Что побудило Павсания взяться за кинжал? Почему он убил того, кого должен был охранять? Возможно, патриоты-персы подкупили его, заплатив золотом, чтобы убрать человека, который намеревался напасть на их земли.
Нет, считали другие, ему заплатила Олимпиада, бывшая жена царя, которая, отвергнутая им, вернулась в Эпир, затаив злобу и ненависть.
Неправда, говорили третьи: Павсания сделало убийцей желание отомстить за смертельную обиду. Его, известного своей красотой юношу, одного из царских любимцев, напоил охваченный ревностью Аттал, сражавшийся сейчас в Малой Азии, и отдал рабам, совершившим над Павсанием насилие. Обычный прием, когда необходимо уничтожить кого-либо окончательно и бесповоротно. Поскольку виновник был недосягаем, Павсаний обратился к Филиппу и потребовал удовлетворения. Но из государственных соображений ему отказали, ведь Аттал являлся дядей супруги Филиппа, Клеопатры.
Кое-кто полагал, что руку убийцы тайно направлял Александр. Всем жителям страны было известно о столкновениях между отцом и сыном. Когда Филипп на одном из пиршеств бросился с мечом на Александра, едва держась на ногах, то услышал слова: «Посмотрите, друзья! Здесь лежит тот, который хотел пройти Европу и Азию, а сам не в силах перебраться от одного ложа к другому». Нередко наследник жаловался: «Это ужасный человек, он пожинает всю славу, а на мою долю не оставит ни одного смелого поступка».
Четыре версии, из которых предпоследняя наиболее правдоподобна. Но, хотя у Павсания и была личная причина для мщения, все же она кажется недостаточно веской, чтобы выступить против Филиппа, который лишь случайно, в силу стечения обстоятельств, остался в тот момент без охраны. У покушавшегося явно были сообщники, о чем не в последнюю очередь свидетельствует подготовленный побег. Не лишено достоверности и предположение о закулисной роли персов в покушении: то, что они со своим золотом были замешаны везде и во всем, знал каждый от Афин до Милета, от Спарты до Олинфа. Кроме того, они впоследствии признались в причастности к этому делу (или, если использовать современную труднообъяснимую формулировку, «взяли на себя ответственность»). Однако все это сильно отдавало хвастовством.

[ИСХОДНЫЙ СПИСОК]
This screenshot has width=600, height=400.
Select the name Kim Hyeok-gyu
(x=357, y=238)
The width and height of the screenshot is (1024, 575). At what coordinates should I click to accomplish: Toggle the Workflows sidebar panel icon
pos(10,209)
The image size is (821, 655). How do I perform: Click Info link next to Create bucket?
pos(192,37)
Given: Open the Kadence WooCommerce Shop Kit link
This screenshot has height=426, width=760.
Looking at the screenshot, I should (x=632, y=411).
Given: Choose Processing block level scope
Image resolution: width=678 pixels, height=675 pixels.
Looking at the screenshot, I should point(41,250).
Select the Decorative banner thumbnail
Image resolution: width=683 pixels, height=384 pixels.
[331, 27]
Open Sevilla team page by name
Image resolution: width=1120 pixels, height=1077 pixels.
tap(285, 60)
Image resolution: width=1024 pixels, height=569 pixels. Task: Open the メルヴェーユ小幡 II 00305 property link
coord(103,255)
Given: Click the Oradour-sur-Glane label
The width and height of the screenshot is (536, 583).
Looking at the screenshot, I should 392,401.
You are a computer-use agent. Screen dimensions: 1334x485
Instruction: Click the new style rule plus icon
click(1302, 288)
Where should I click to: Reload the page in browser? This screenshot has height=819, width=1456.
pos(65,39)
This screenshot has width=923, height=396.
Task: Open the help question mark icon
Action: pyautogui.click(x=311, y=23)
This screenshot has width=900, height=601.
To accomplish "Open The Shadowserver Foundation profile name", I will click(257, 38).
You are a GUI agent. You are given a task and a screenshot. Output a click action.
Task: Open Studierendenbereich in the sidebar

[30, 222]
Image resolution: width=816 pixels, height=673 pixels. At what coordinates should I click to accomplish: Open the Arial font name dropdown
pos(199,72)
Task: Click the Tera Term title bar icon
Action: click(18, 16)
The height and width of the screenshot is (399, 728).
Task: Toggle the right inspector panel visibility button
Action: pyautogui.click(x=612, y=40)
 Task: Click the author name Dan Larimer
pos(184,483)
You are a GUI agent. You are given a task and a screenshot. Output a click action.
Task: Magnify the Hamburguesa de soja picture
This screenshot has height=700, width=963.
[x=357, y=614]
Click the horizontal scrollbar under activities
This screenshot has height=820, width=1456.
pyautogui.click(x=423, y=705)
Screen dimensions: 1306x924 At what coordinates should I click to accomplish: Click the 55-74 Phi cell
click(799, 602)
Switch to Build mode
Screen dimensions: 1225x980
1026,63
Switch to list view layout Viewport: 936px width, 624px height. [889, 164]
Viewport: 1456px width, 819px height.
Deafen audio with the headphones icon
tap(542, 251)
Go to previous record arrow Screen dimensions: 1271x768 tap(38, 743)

[СУТЬ ЗАДАНИЯ]
Перепишите дословно часть отрывка об убийстве Филиппа: от слов «Что побудило Павсания» до слов «злобу и ненависть.» включительно. Список взят из другого источника.

[ОТВЕТ]
Что побудило Павсания взяться за кинжал? Почему он убил того, кого должен был охранять? Возможно, патриоты-персы подкупили его, заплатив золотом, чтобы убрать человека, который намеревался напасть на их земли.
Нет, считали другие, ему заплатила Олимпиада, бывшая жена царя, которая, отвергнутая им, вернулась в Эпир, затаив злобу и ненависть.